I am not saying that ASF shouldn't educate prospective project participants,
publicize the "openness" of ASF projects, or highlight employer
responsibility to oversee employees' activities.  It should.  Reasonable
minds can differ, however, as to how much protection "openness" and public
education buys ASF.  I happen to disagree that it takes a far fetched
hypothetical involving criminal actors to legitimize the issues I've raised.


I really liked Costin's earlier suggestion about an ASF FAQ on the IP
cleanliness issues and would welcome the chance to participate with the
group in developing it.

Jim 



-----Original Message-----
From: Lawrence Rosen [mailto:lrosen@rosenlaw.com] 
Sent: Friday, March 25, 2005 12:24 PM
To: Jim Barnett; 'William A. Rowe, Jr.'; 'Geir Magnusson Jr.'
Cc: legal-discuss@apache.org
Subject: RE: Corporate Contributions

Jim,

I think you're raising the fear level way too high here. 

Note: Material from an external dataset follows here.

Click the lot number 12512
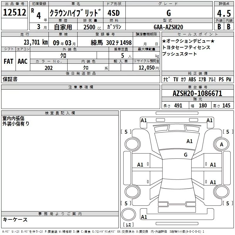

While I can also imagine hypothetical scenarios in which venal ASF folks are
locked in the stockade for criminal acts, that isn't likely either. I
suggest that we lawyers find ways to educate ASF contributors about their
potential obligations to their employers, educate employers about their duty
to supervise their own employees, advise everyone of the openness of our
code so they can "see for themselves," and otherwise disclaim ASF
responsibility.

If people still think a CCLA is useful in that environment, fine. Collect
those forms as best we can under expectations of honesty by our
contributors.

If, after all that, some court somewhere finds us liable for past copyright
damages or contributory infringement, we'll just appeal. There's a new pro
bono open source law firm on the East coast we can turn to for help if
necessary. But that's pretty damned unlikely given ASF's heartfelt good
faith efforts to educate our world about proper code provenance.

/Larry

Lawrence Rosen
Rosenlaw & Einschlag, technology law offices (www.rosenlaw.com) 3001 King
Ranch Road, Ukiah, CA 95482 707-485-1242  ●  fax: 707-485-1243 Author of
“Open Source Licensing: Software Freedom 
               and Intellectual Property Law” (Prentice Hall 2004)
 

> -----Original Message-----
> From: Jim Barnett [mailto:jimb@bea.com]
> Sent: Friday, March 25, 2005 11:48 AM
> To: William A. Rowe, Jr.; Geir Magnusson Jr.
> Cc: legal-discuss@apache.org
> Subject: RE: Corporate Contributions
> 
> <snip>
> 
> >First, is the SCO problem - that someone will be able to come and 
> >shake
> them down after they have made a significant investment of 
> infrastructure and development around the software we create and 
> distribute.
> 
> At which point we rip out all the offending code.  End of discussion 
> on that point.  There is no means, even via a CCLA, to completely 
> eliminate that risk.
> 
> <snip>
> 
> Ripping out the offending code mitigates new liability but may not 
> eliminate the problem either.  Anyone licensing the offending code 
> prior to the "rip out" date, still has a license from ASF purporting 
> to allow it to continue to modify, distribute and use the offending 
> code.  I suppose ASF could post some form of public announcement 
> advising of the infringing nature of prior releases, but it is unclear 
> to me whether that is enough to allow ASF to avoid "contributory 
> infringement" liability for continued use by existing licensees.